COMMISSIONER FOR THE SA REVENUE SERVICE Respondent


________________________________________________________________________


CORAM: HOWIE P, MTHIYANE, BRAND MAYA JJA et COMBRINCK AJA

________________________________________________________________________


Date Heard: 6 November 2006


Delivered: 28 November 2006


Summary: Para (c) of definition of ‘gross income’ in Income Tax Act 58 of 1962: whether ex gratia payment an amount received in respect of services or employment.


Neutral citation: This judgment may be referred to as Stevens v CSARS [2006] SCA 145 (RSA)

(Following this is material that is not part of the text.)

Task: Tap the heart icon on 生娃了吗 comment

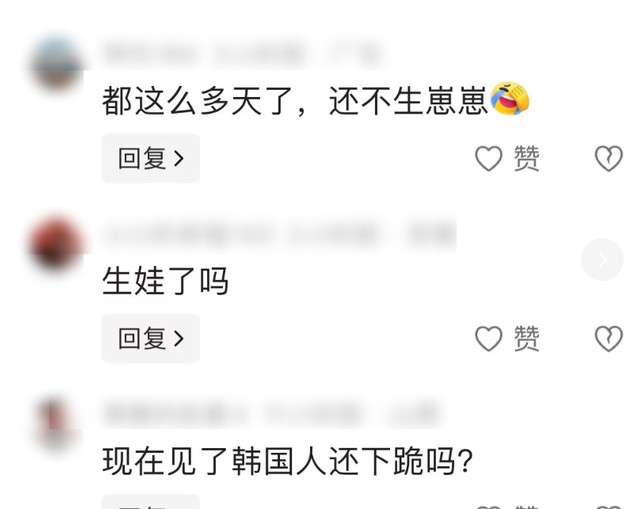Action: tap(488, 338)
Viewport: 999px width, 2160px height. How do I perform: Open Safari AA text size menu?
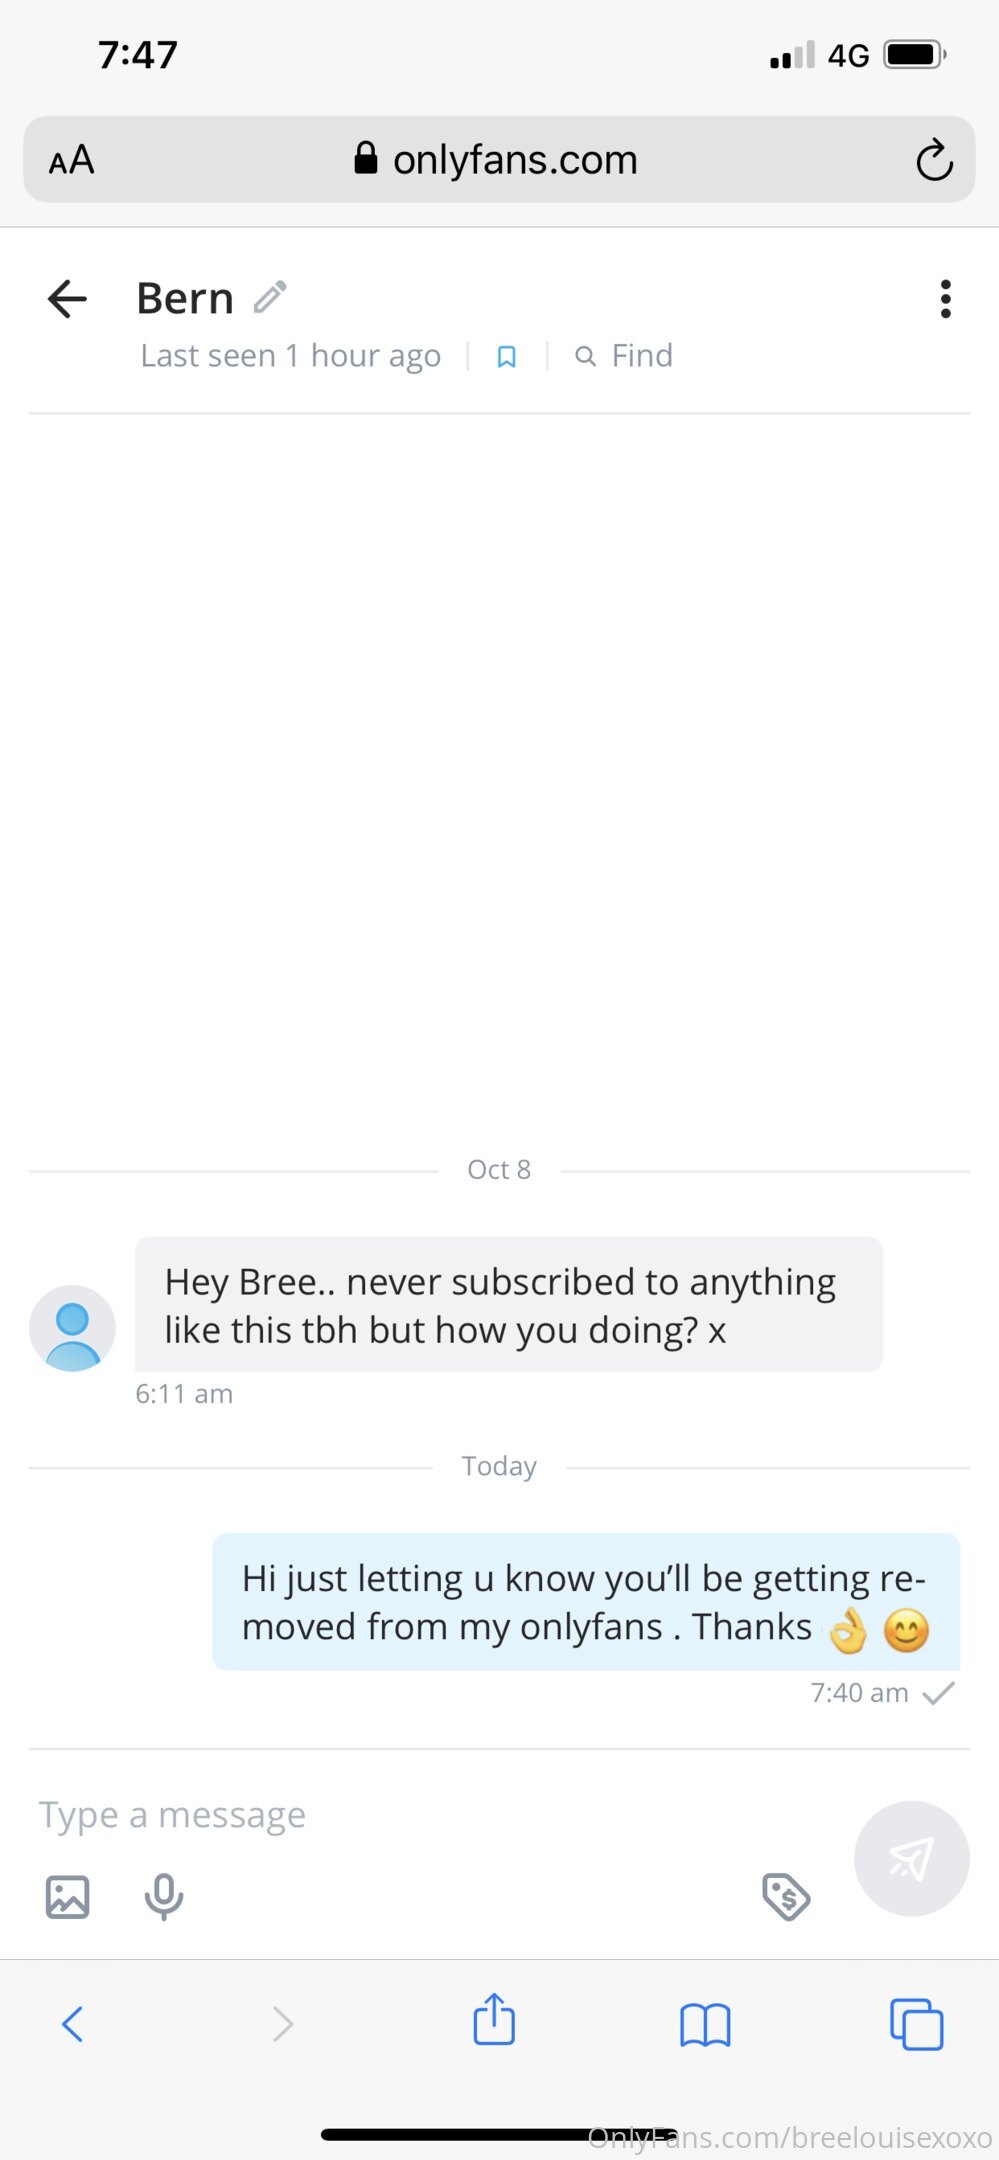72,160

__________________________­­­­­­­­­______________________________________________


J U D G M E N T

________________________________________________________________________

HOWIE P


HOWIE P

[1] The appellant taxpayer was group company secretary of Safmarine and Rennies Holdings Limited (‘Safren’). Under the company’s share incentive scheme he acquired the option to buy 51 000 Safren shares at R3.70 per share. By reason of circumstances referred to below the option was rendered worthless. As a result the company’s directors resolved, in their discretion, to pay all R3.70 option holders 75 cents per share ex gratia. In consequence the appellant received R38 250. That was in the 2001 tax year. The Commissioner took the view that the receipt fell within the terms of paragraph (c) of the definition of ‘gross income’ in s 1 of the Income Tax Act 58 of 1962 and accordingly assessed the appellant to tax. An objection and appeal to the Cape Tax Court having failed, the appellant appeals, with the necessary leave, to this Court.


[2] Before the Court below a statement of agreed facts was admitted into the record and supplemented by evidence from the taxpayer. The statement reads as follows:


1. The appellant is the holder of share options in terms of the Safren Employees’ Share Incentive Scheme (“the Scheme”).

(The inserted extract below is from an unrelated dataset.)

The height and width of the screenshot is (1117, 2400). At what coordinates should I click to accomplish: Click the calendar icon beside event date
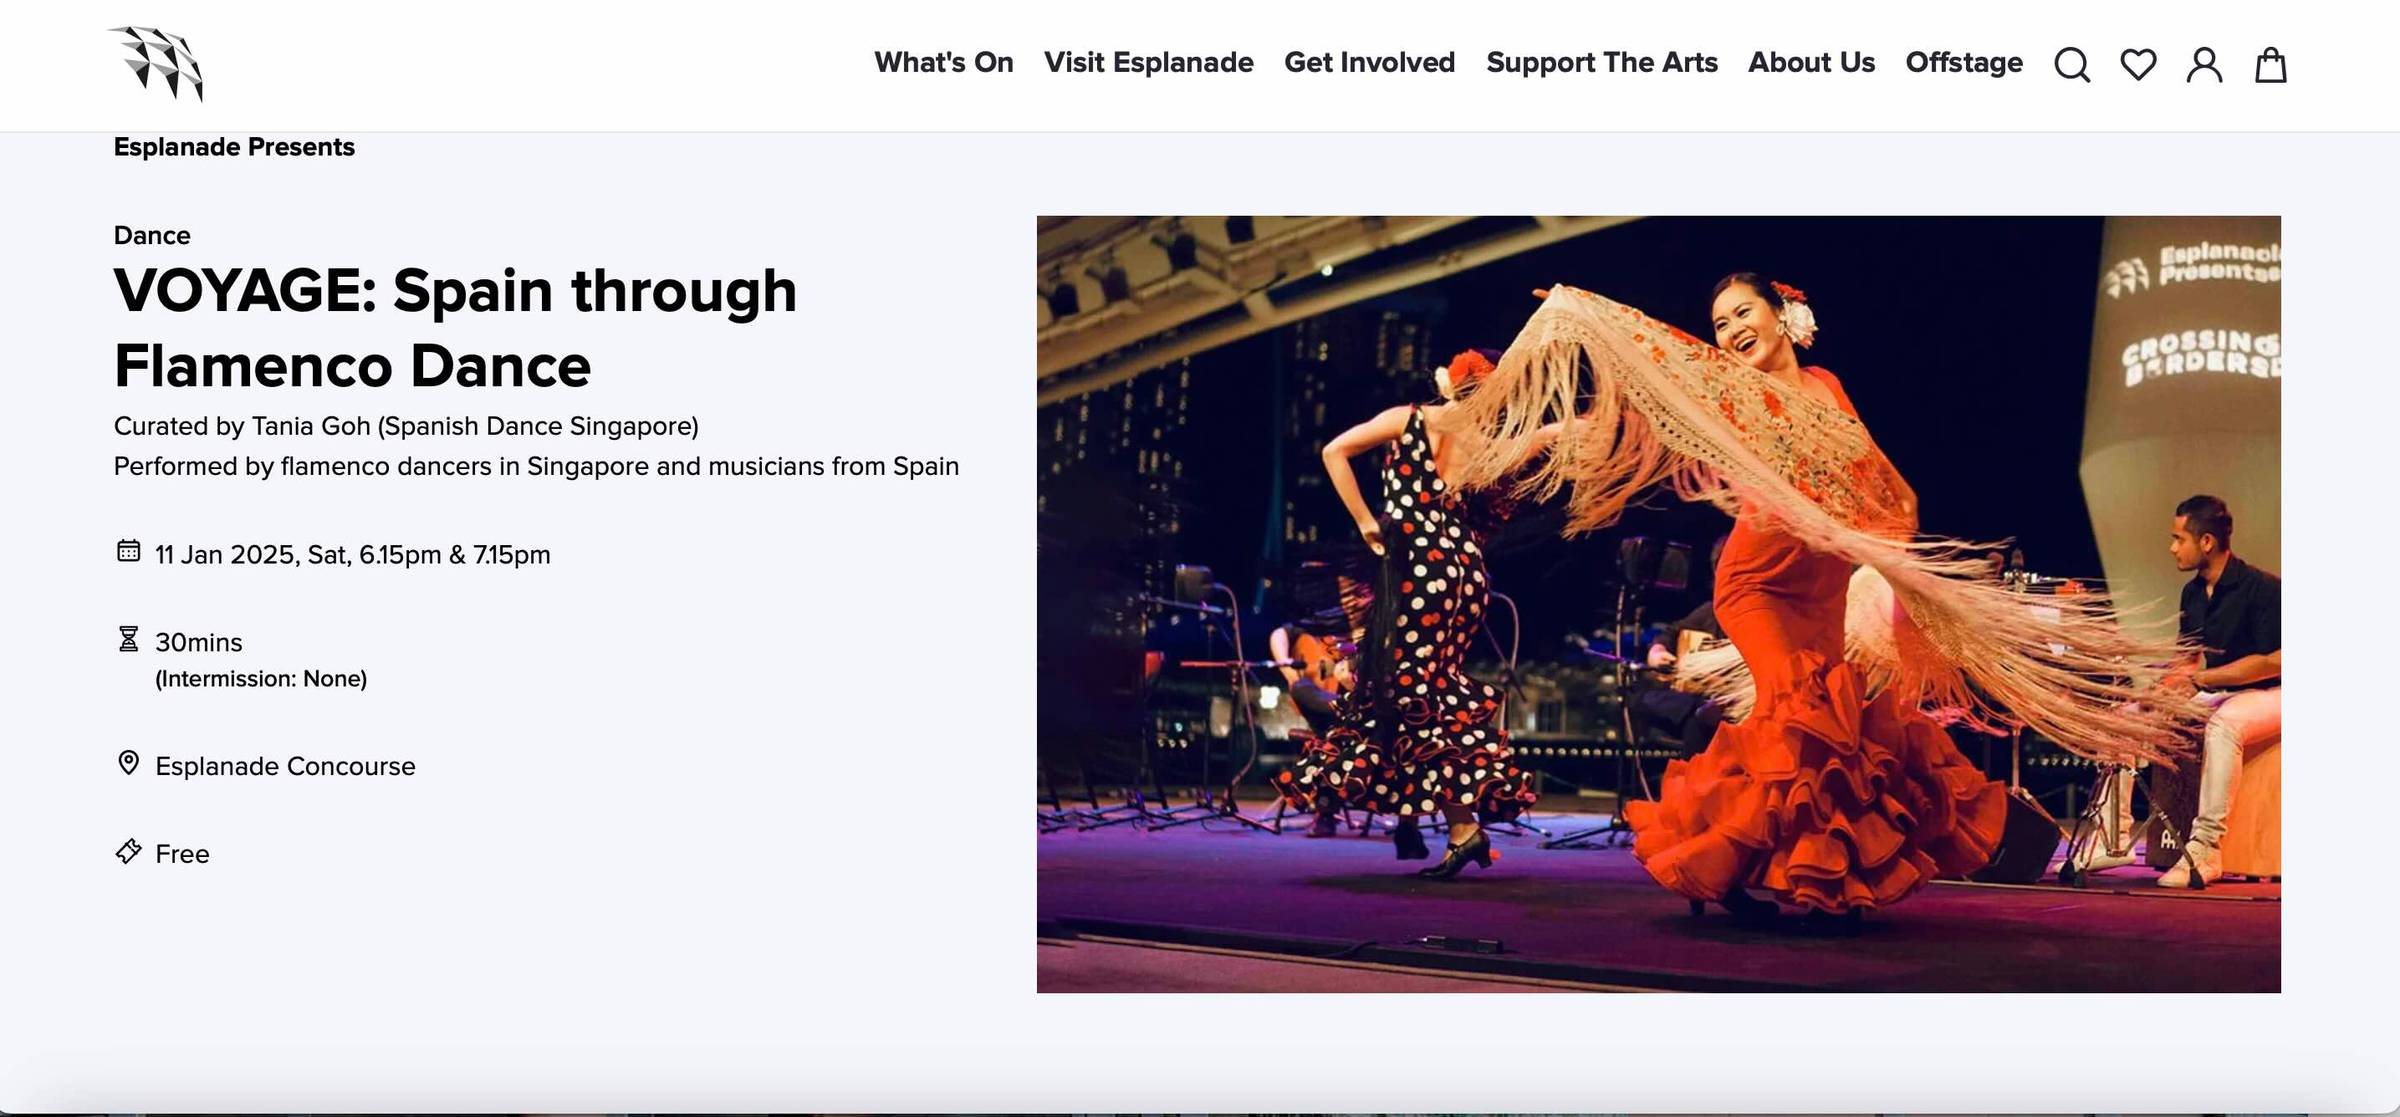coord(128,551)

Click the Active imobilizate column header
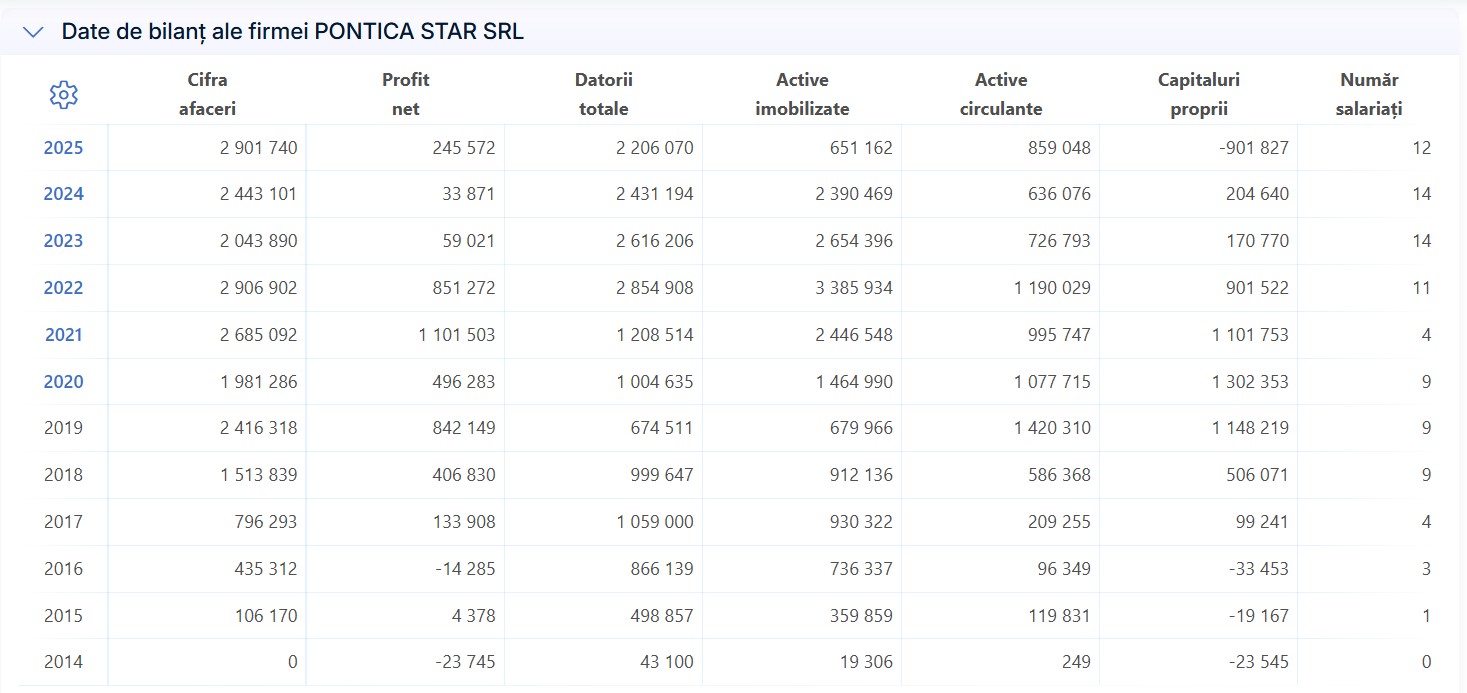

2. The ex gratia payments in question were not made to all holders of Safren options. They were made only to those participants in the Scheme who held options granted on 6 August 1998 at R3.70 per share (“the R3.70 options”).

3. Holders of the R3.70 options were in terms of the rules of the Scheme not in a position to exercise their options by the time a special dividend was declared by Safmarine and Rennies Holdings Limited (“Safren”) on 4 October 1999. This is because clause 5.2 of the rules of the Scheme precluded option holders from exercising their options for a period of three years from the date of the grant of the options. Thus the R3.70 option holders would not have been able to exercise the R3.70 options until 5 August 2001, which was after the declaration of the special dividend on 4 October 1999.

4. At the time of declaration of the special dividend, ie on 4 October 1999, it was announced that Safren would be voluntarily liquidated.

5. Option holders who were in a position to exercise their options prior to 4 October 1999 were not offered any ex gratia payment whatsoever.

6. The ex gratia payments were offered on 16 February 2000.

7. Acceptance of the ex gratia payment did not affect the position of the R3.70 option holders in any other way: they continue to hold their R3.70 options, and they did not exercise, surrender, cede or release their R3.70 options.

8. During the 2001 year of assessment the appellant, as holder of R3.70 options, received an ex gratia payment of R38 250 in the circumstances described above.

9. The issue for determination is whether or not the said amount of R38 250 received by the appellant constituted ‘gross income’ in his hands in terms of the relevant provisions of the Income Tax Act, 58 of 1952, as amended.’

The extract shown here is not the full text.